**Task details:**
Begin at the top of the records below and print each line exactly until the line containing "Task: Select the Frame tool in bottom toolbar" has been printed; any pictures are to be left out.

################

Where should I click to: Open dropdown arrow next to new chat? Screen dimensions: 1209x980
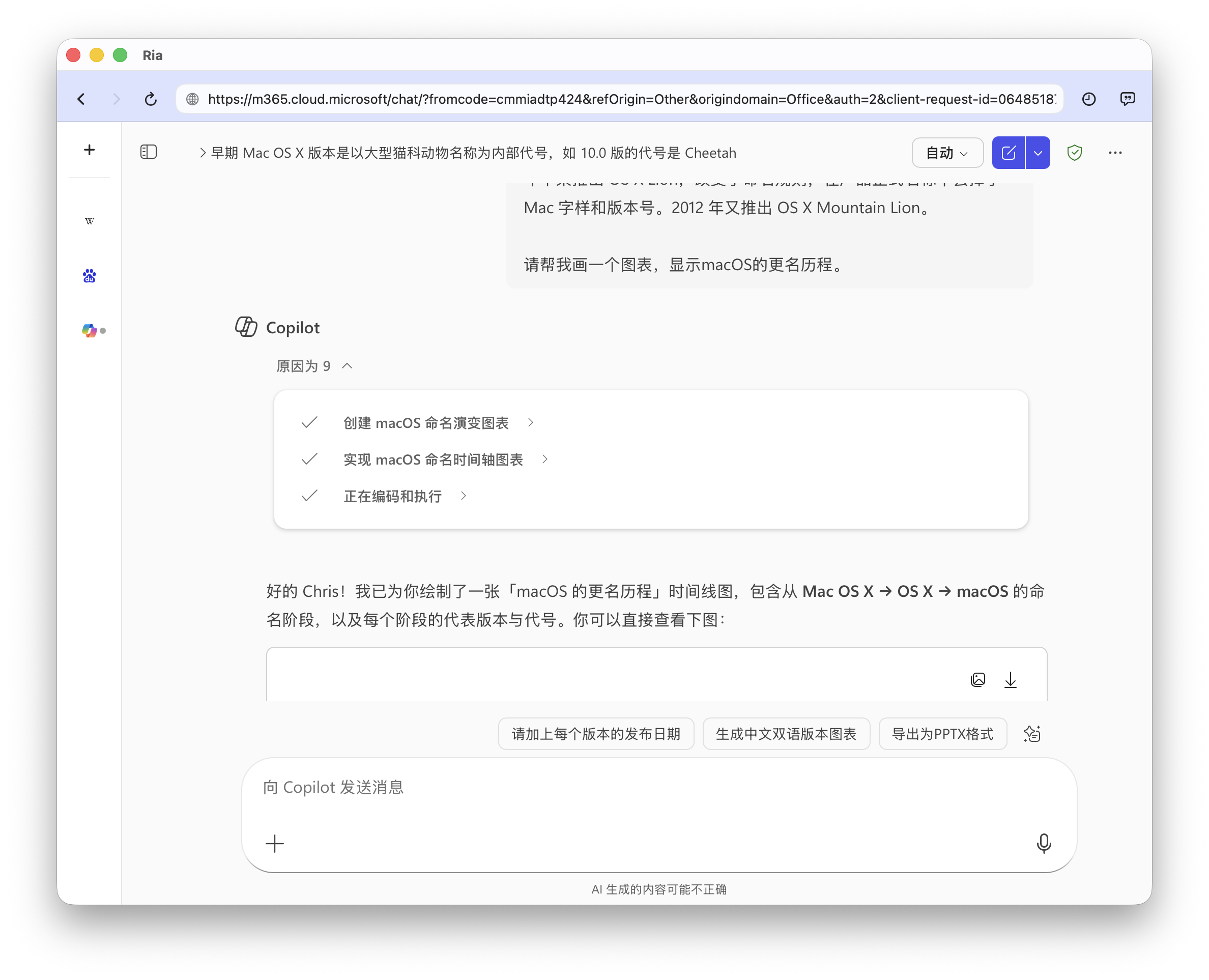point(1038,153)
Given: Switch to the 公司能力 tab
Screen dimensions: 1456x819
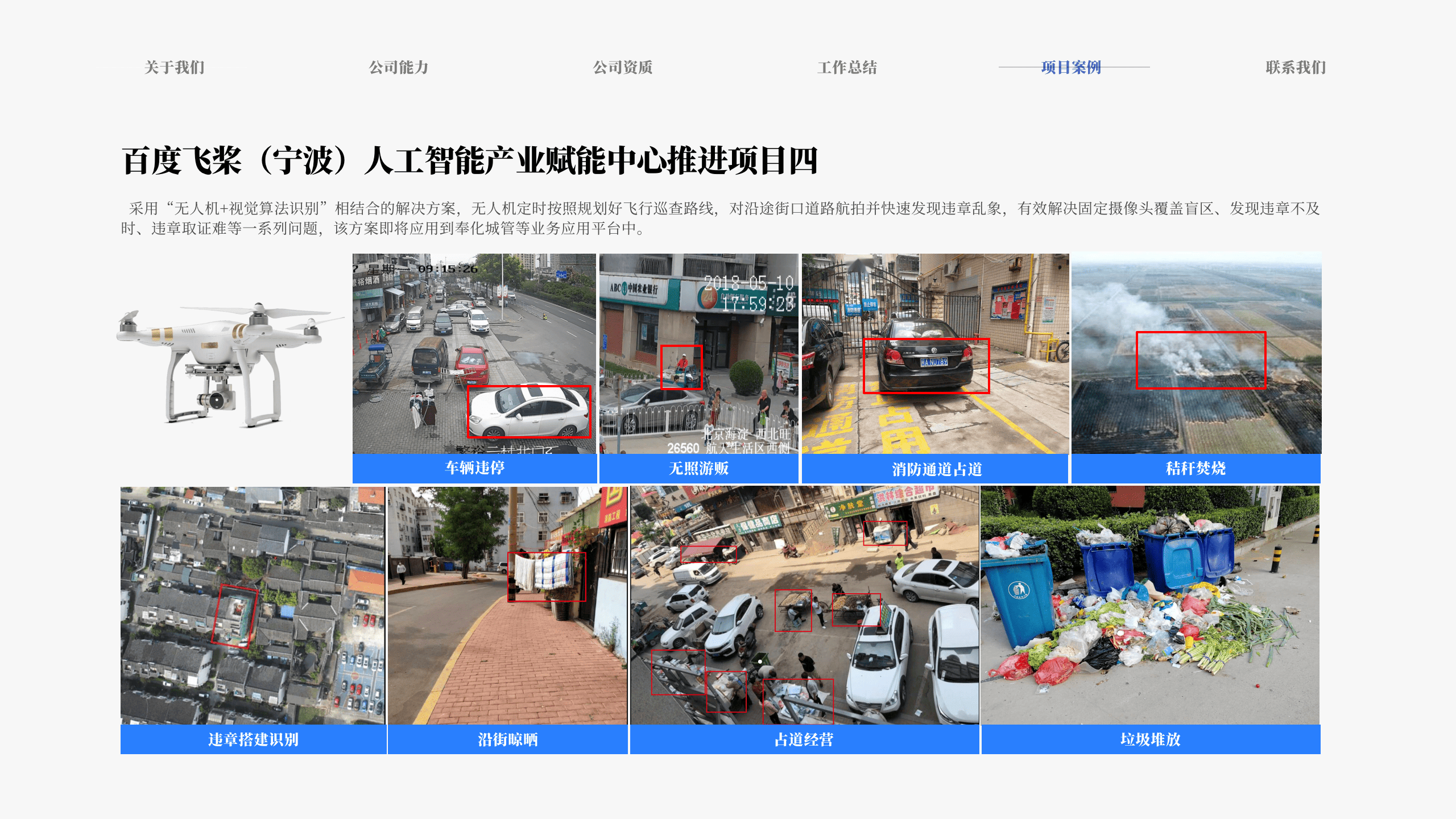Looking at the screenshot, I should [398, 67].
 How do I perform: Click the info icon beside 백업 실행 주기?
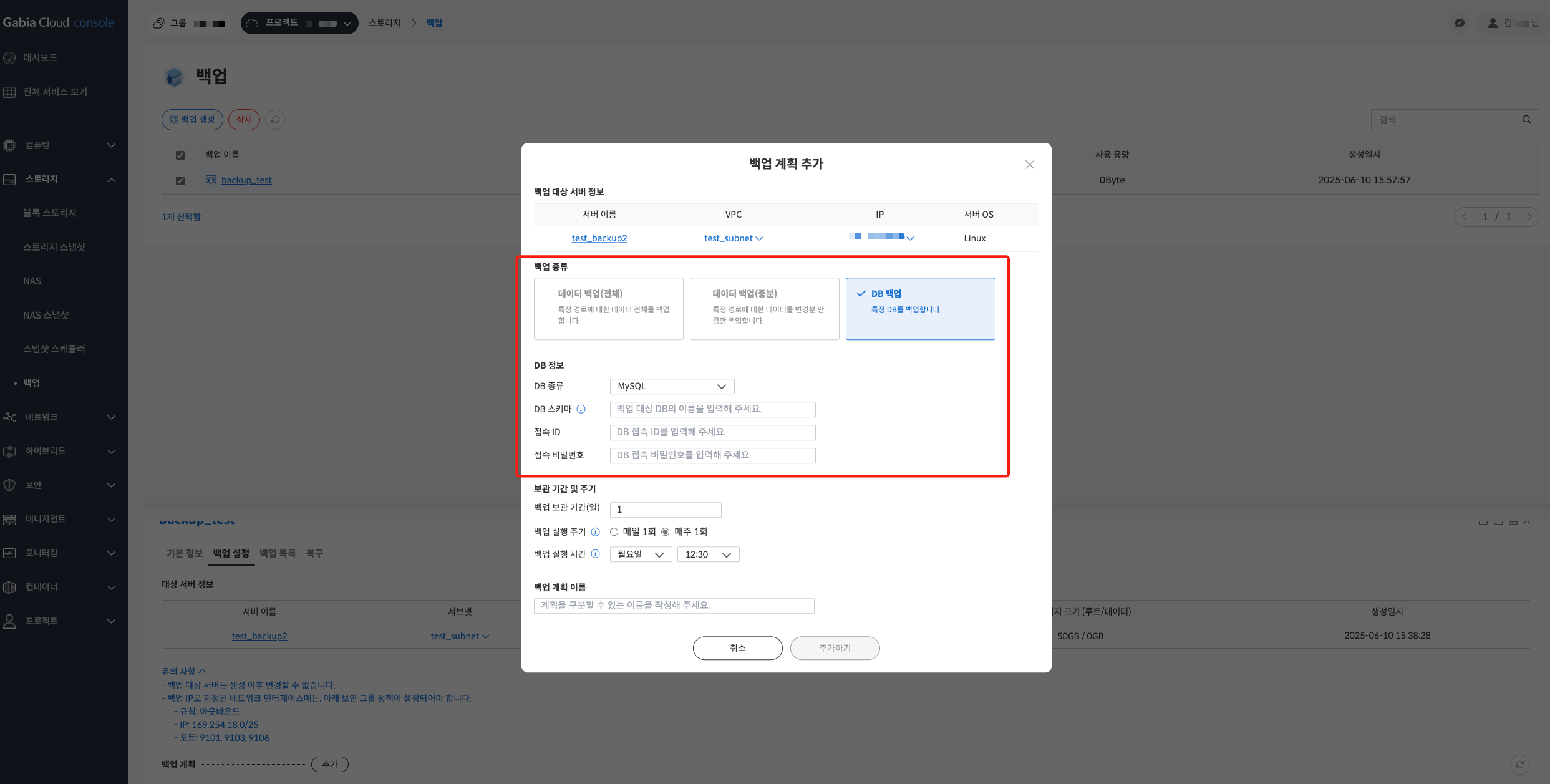(x=595, y=532)
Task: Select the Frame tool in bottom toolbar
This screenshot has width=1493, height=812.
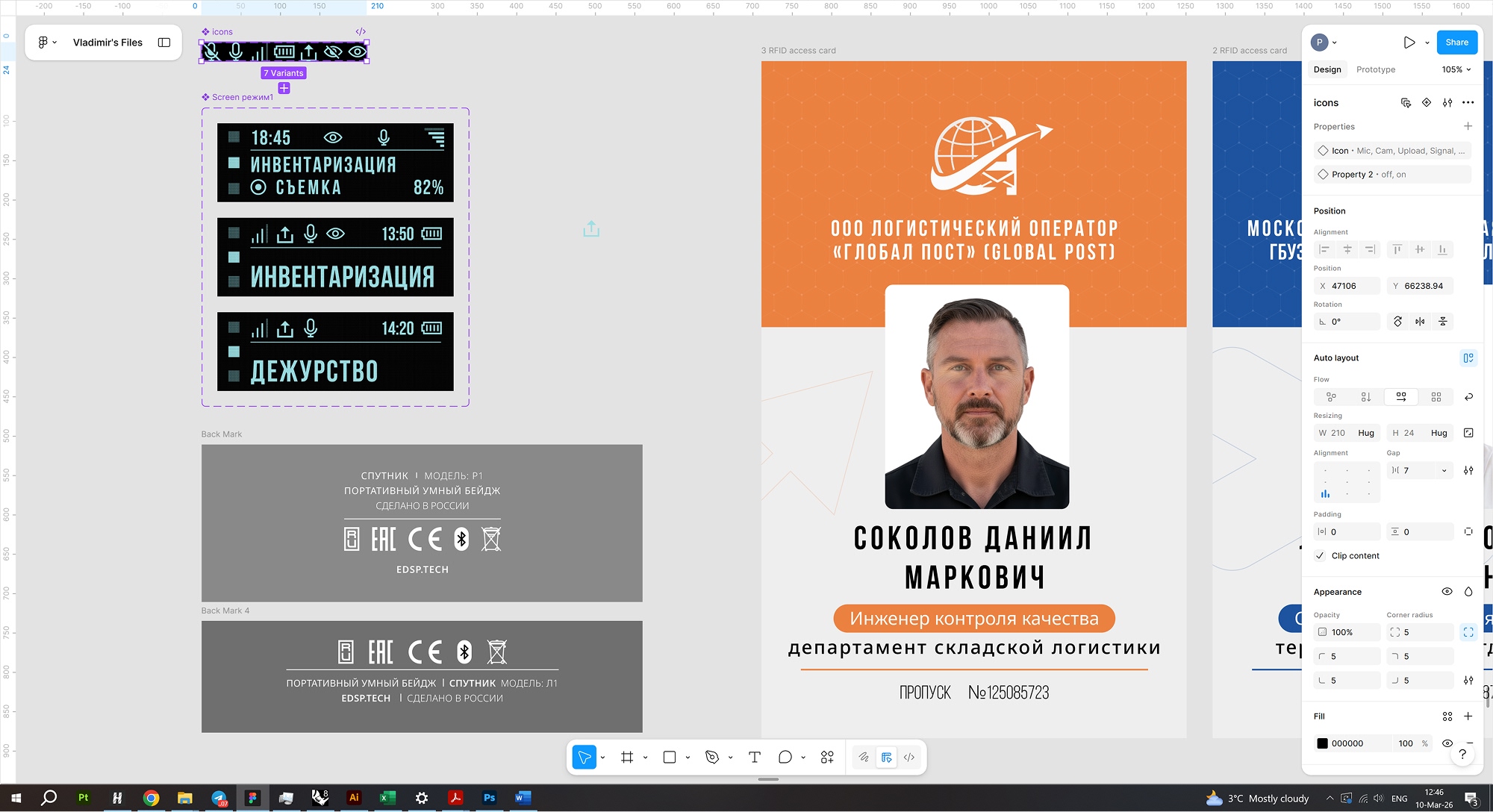Action: click(627, 757)
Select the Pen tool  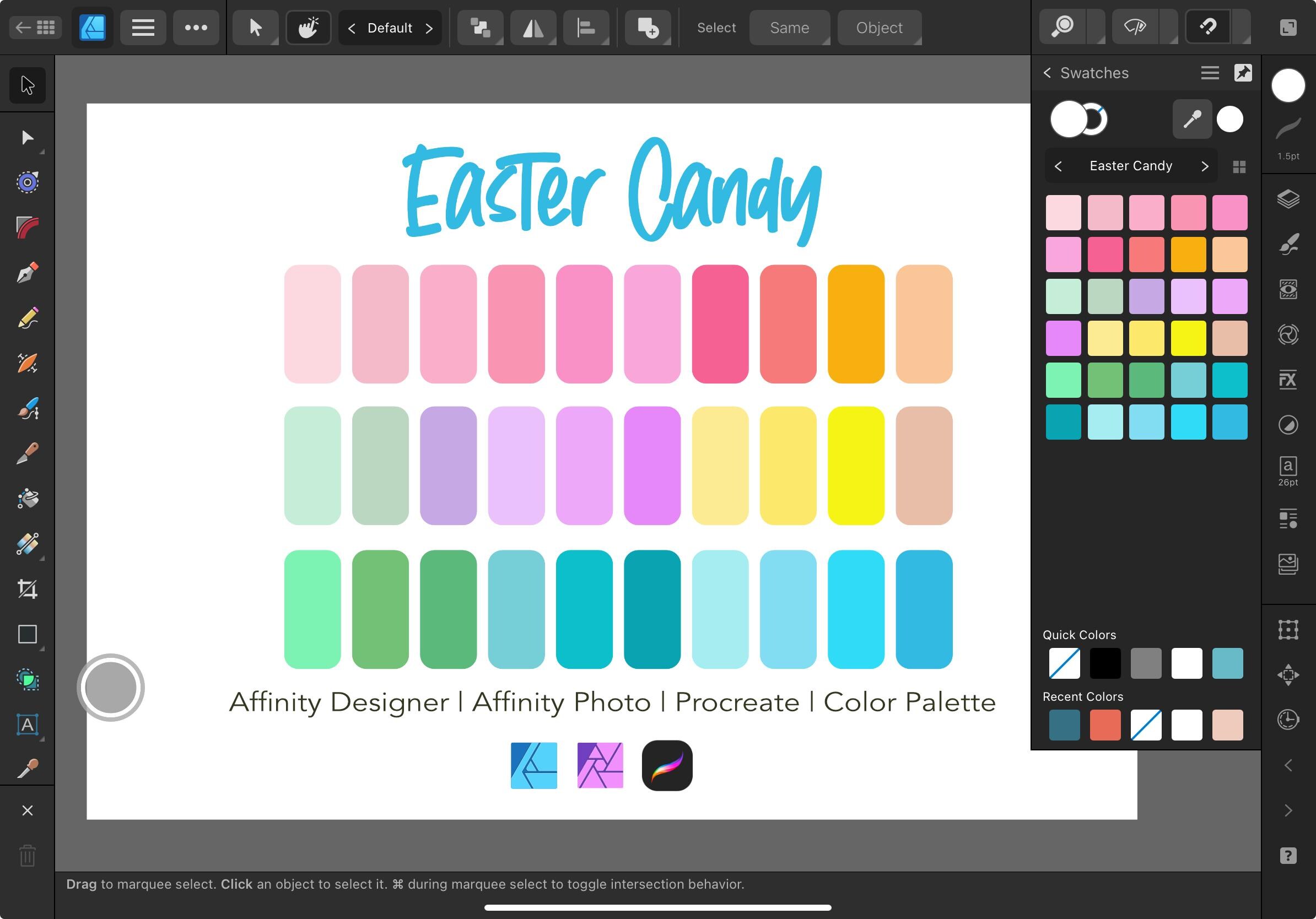(x=27, y=273)
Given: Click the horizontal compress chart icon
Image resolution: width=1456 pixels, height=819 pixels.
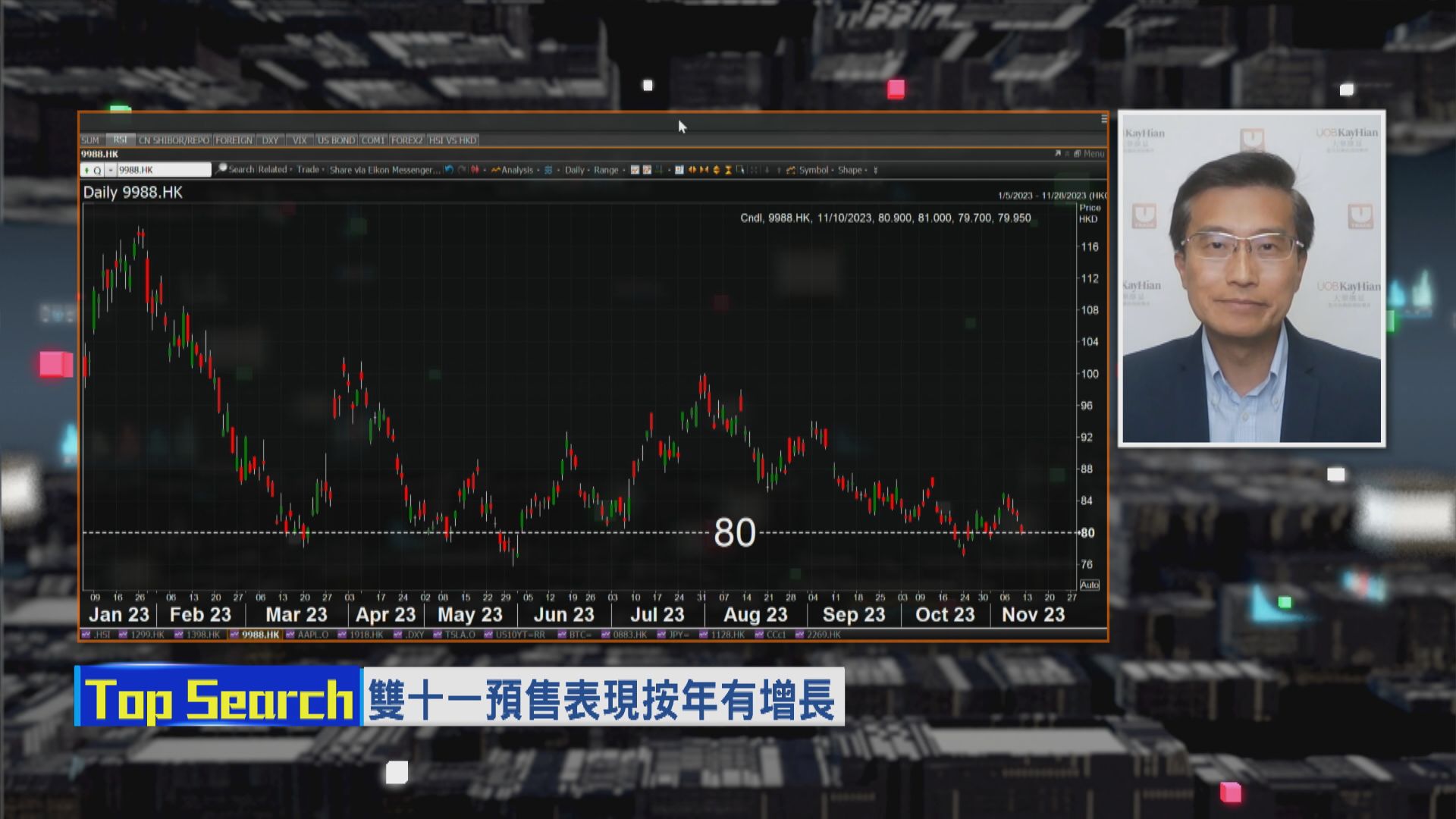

################

**Reply to the exercise:**
Where should I click to: Open dropdown arrow next to new chat? Screen dimensions: 1209x980
point(1038,153)
Given: Switch to the 公司能力 tab
Screen dimensions: 1456x819
Looking at the screenshot, I should [398, 67].
 How do I perform: Click the info icon beside 백업 실행 주기?
(x=595, y=532)
Task: Select the Frame tool in bottom toolbar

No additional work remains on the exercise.